He put his hand over the receiver. “You wish for a bath or a shower?” he demanded.
    “Bath,” I said.
    “Good choice,” he said. It was the nearest thing to praise he had ever given me. Finally, he hung up the phone. He looked at the paper in his hand and gave it to me.
    “There,” he said. “You are reserved for five nights, the room has no view of the canal, but actually, this is better, since the gondola station can be extremely disturbing. You will eat breakfast on the terrace, and there you will enjoy the view of the Salute. Do not eat dinner there, however. I will give you a list of places.” And, on an “Ask Your Doctor About Prozac” pad, he wrote out a list of restaurants in Venice for me. (They were mostly, I realized later, after I got to know Venice a bit, the big, old, fiftiesish places that a New York analyst would love: Harry's Bar, Da Fiore, the Madonna.)

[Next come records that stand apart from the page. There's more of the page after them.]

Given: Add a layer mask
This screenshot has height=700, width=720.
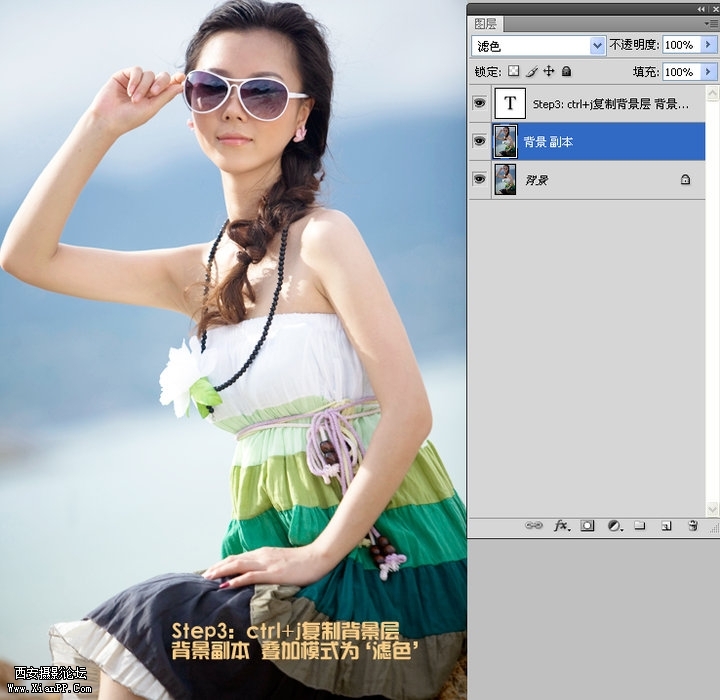Looking at the screenshot, I should (x=588, y=525).
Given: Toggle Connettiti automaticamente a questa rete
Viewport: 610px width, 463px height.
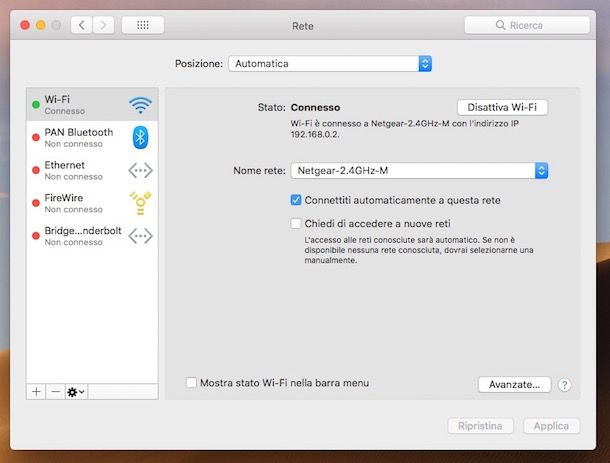Looking at the screenshot, I should click(296, 200).
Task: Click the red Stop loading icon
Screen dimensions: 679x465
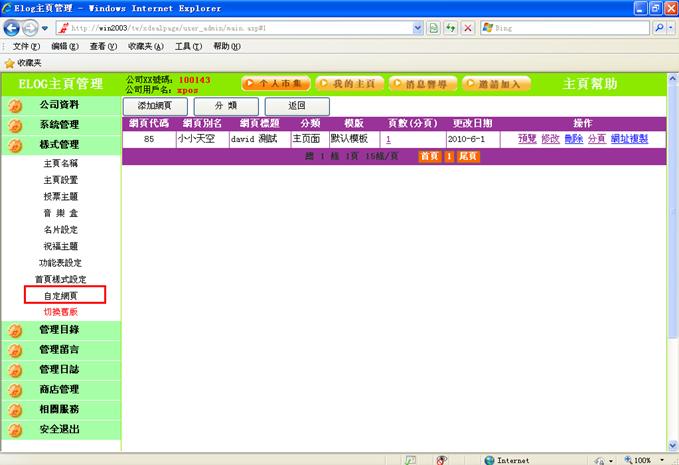Action: coord(468,28)
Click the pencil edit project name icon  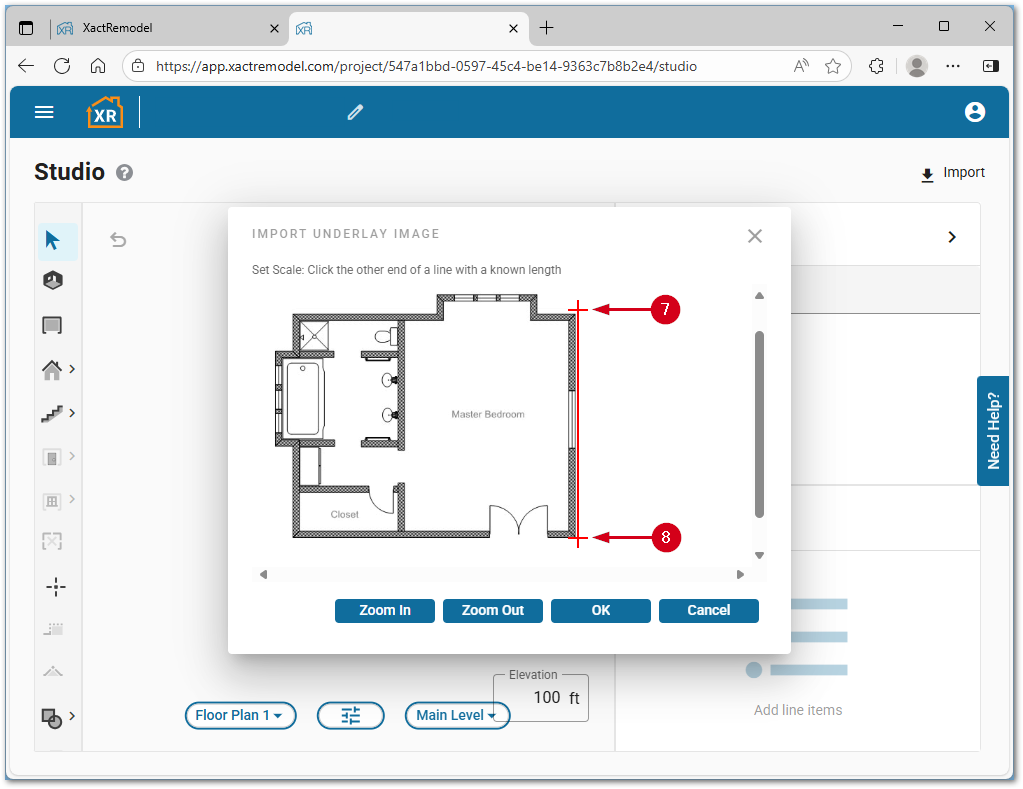coord(355,112)
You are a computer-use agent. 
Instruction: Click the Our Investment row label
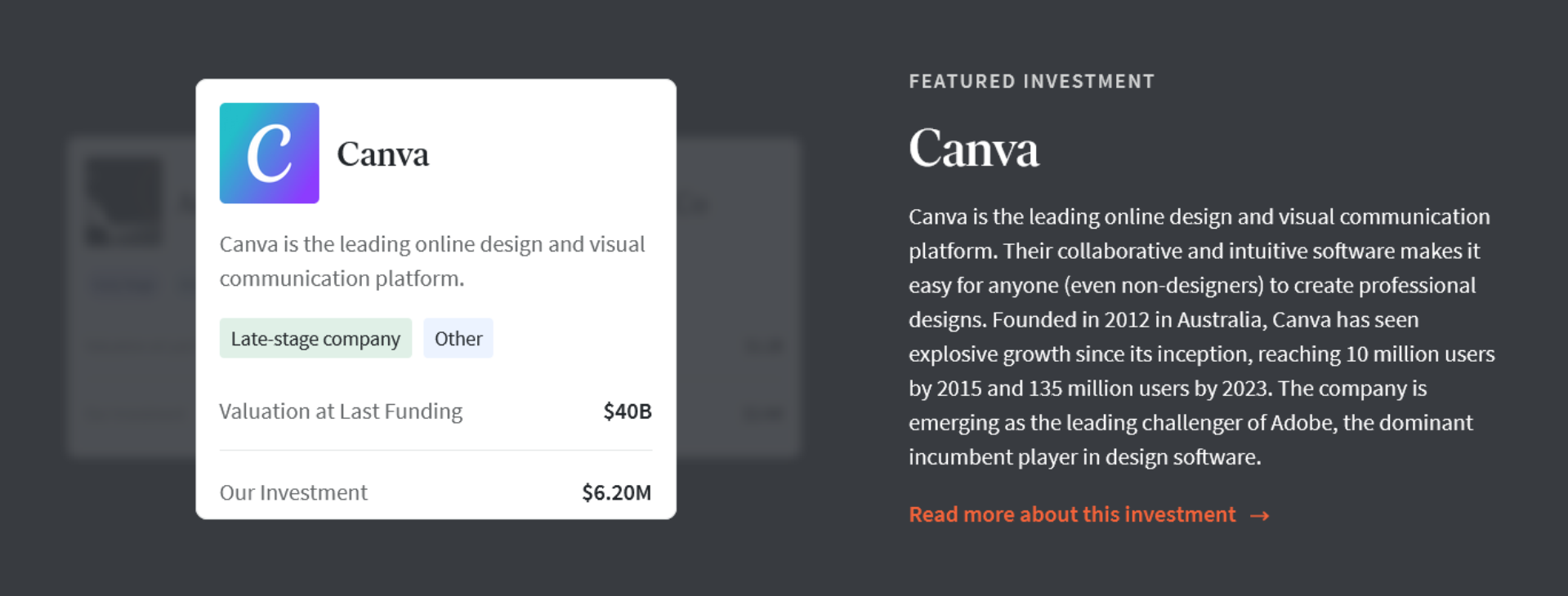click(x=293, y=492)
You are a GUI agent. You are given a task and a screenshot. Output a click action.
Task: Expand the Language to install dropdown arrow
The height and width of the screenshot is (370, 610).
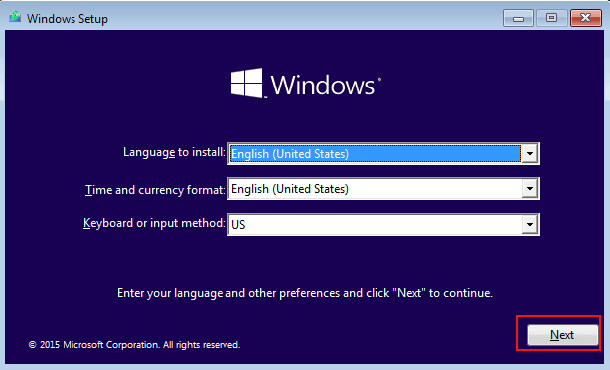[x=529, y=154]
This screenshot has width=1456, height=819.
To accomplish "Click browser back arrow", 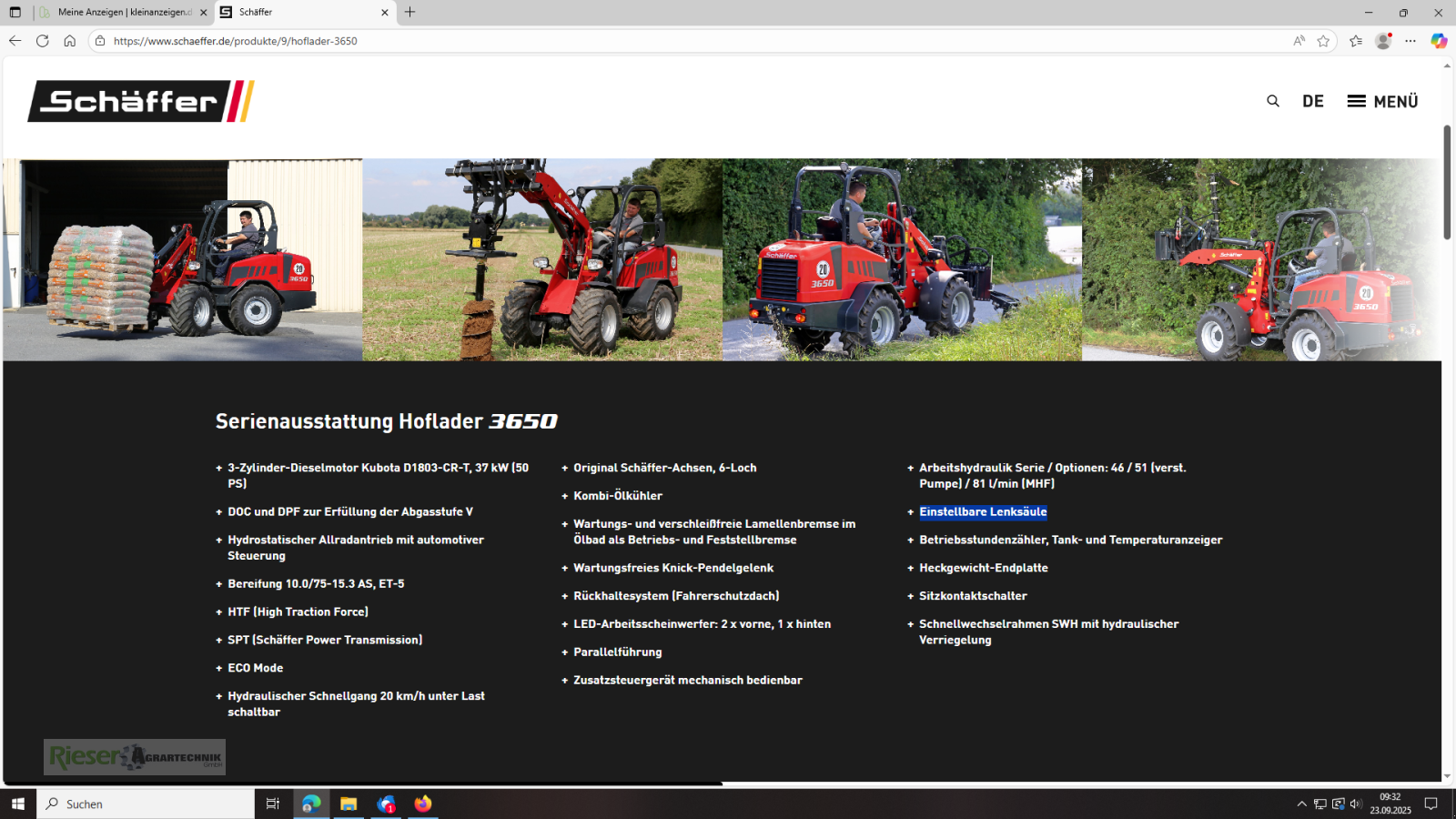I will point(15,41).
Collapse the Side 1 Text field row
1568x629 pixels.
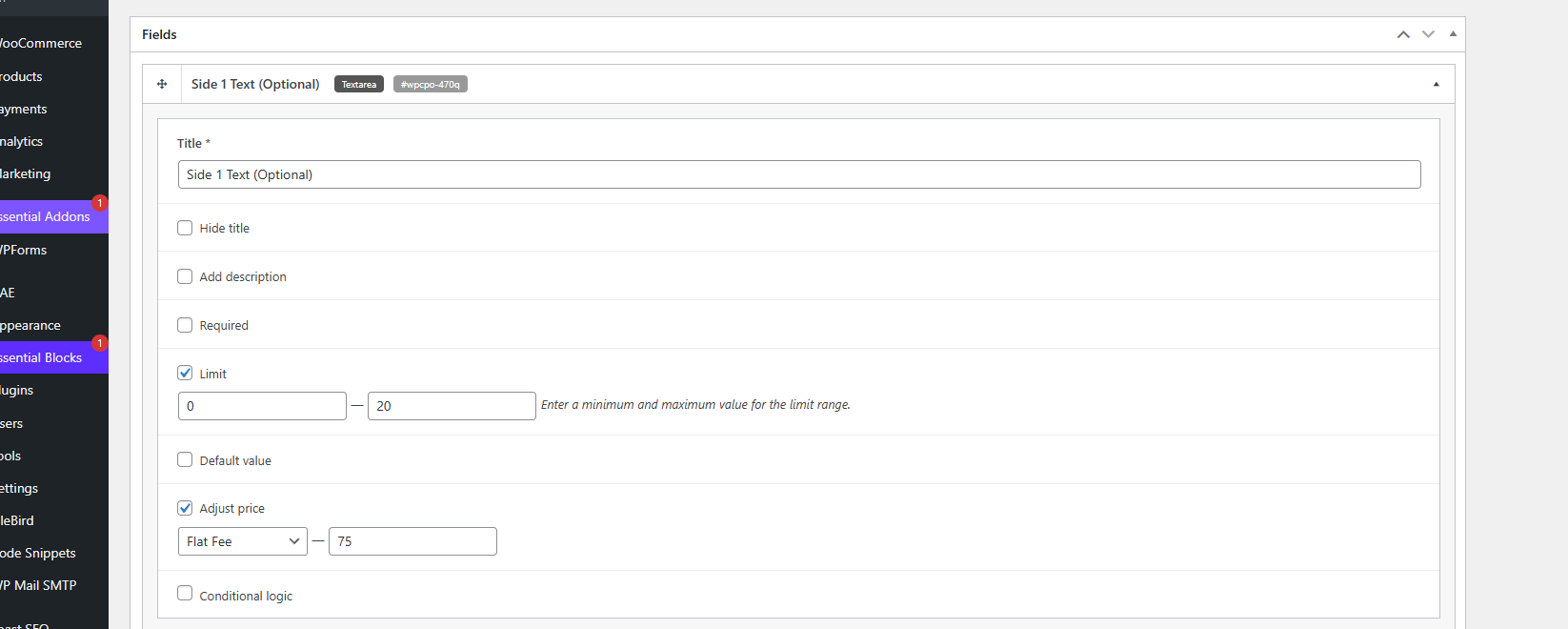(x=1436, y=85)
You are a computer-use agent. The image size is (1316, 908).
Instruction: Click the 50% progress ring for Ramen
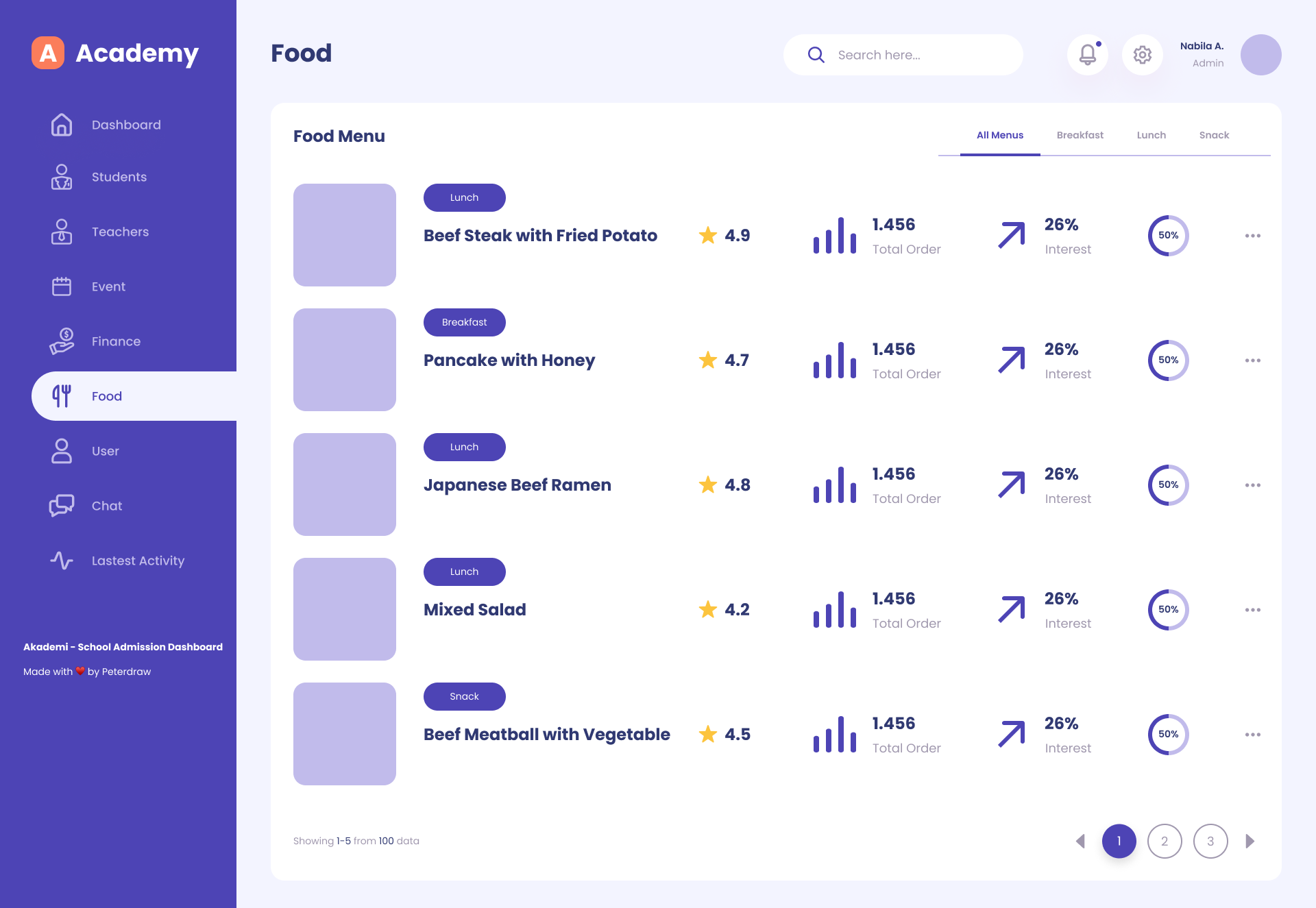pyautogui.click(x=1168, y=485)
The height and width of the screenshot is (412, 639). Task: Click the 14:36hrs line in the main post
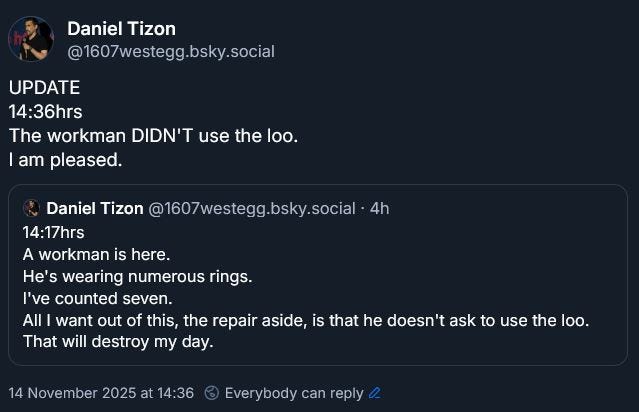(45, 111)
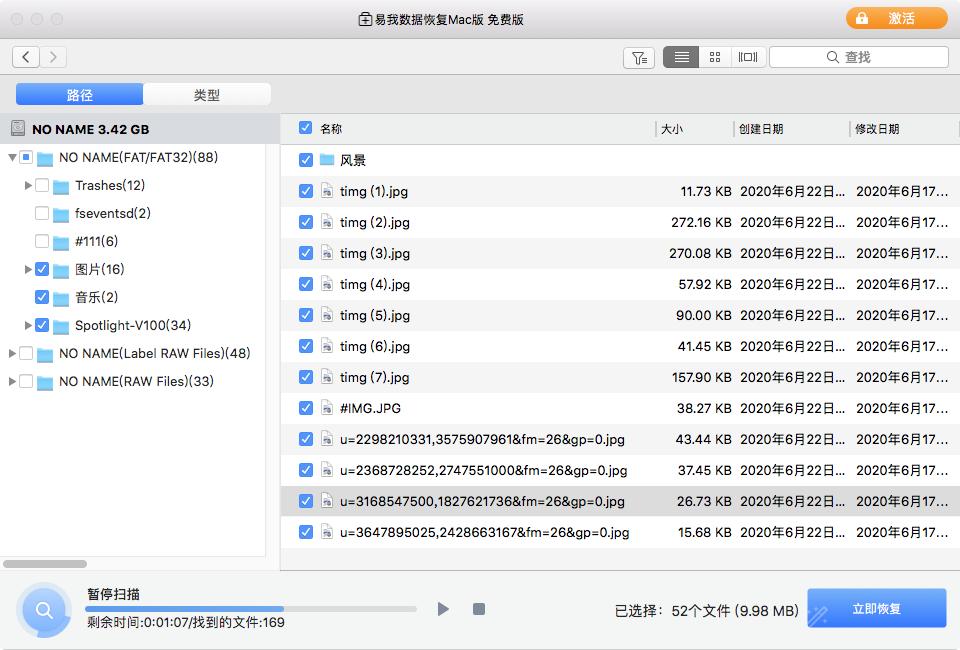Uncheck the select-all checkbox beside 名称

point(306,128)
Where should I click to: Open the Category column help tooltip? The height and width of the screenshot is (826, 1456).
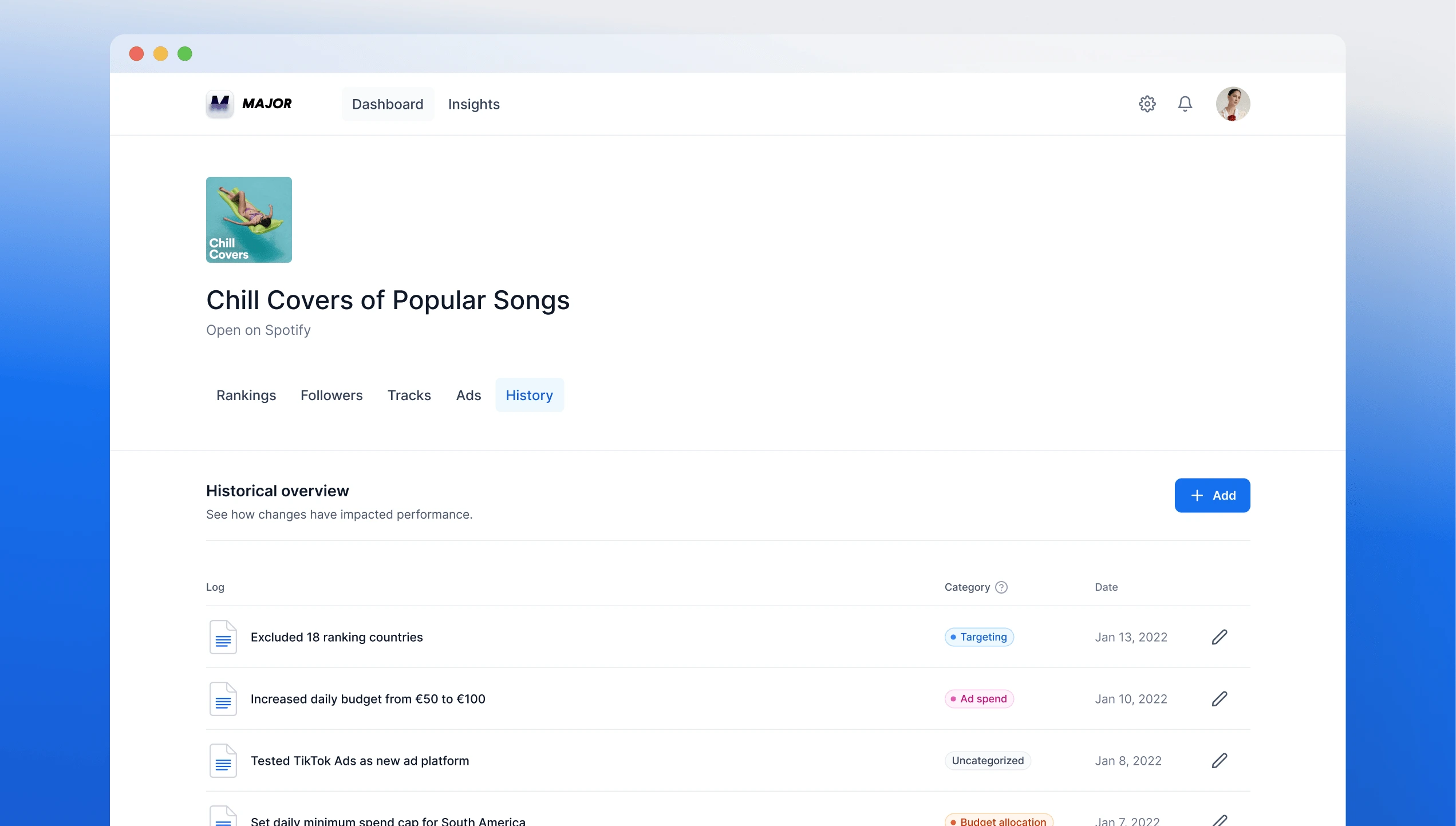tap(1001, 587)
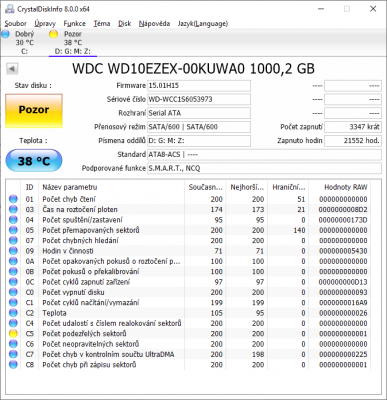Viewport: 387px width, 400px height.
Task: Open the Soubor menu
Action: tap(15, 24)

    “You will go to these places, order the spaghetti
vongole,
and then …”
    “And then?”
    “And then at last you will be happy,” he said flatly.
    H e was so far from being an orthodox Freudian, or an orthodox anything, that I was startled when I discovered how deep and passionate his attachment to psychoanalytic dogma was. One day about three years in, I came into his office and saw that he had a copy of
The New York Review of Books
open. “It is very sad,” he began. “It is very sad indeed to see a journal which was once respected by many people descend into a condition where it has lost the good opinion of all reasonable people.” After a few moments, I figured out that he was referring to one of several much discussed pieces that the literary critic Frederick Crews had written attacking Freud and Freudianism.
    I read the pieces later myself and thought them incontrovertible. Then I sat down to read Freud for the first time—
Civilization and Its Discontents, Totem and Taboo, The Interpretation of Dreams
—and was struck at once by the absurdity of the arguments as arguments and the impressive weight of humane culture marshaled in their support. One sensed that one was in the presence of a kind of showman, a brilliant essayist, leaping from fragmentary evidence to unsupported conclusion,and summoning up a whole body of psychological myth—the Id, the Libido, the Ego—with the confidence of a Disney cartoonist drawing bunnies and squirrels. I found myself, therefore, in the unusual position of being increasingly skeptical of the therapeutic approach to which I fled twice a week for comfort. I finally got up the courage to tell Grosskurth this.
    “You therefore find a conflict between your strongest intellectual convictions and your deepest emotional gratification needs?” he asked.
    “Yes.”
    He shrugged. “Apparently, you are a Freudian.”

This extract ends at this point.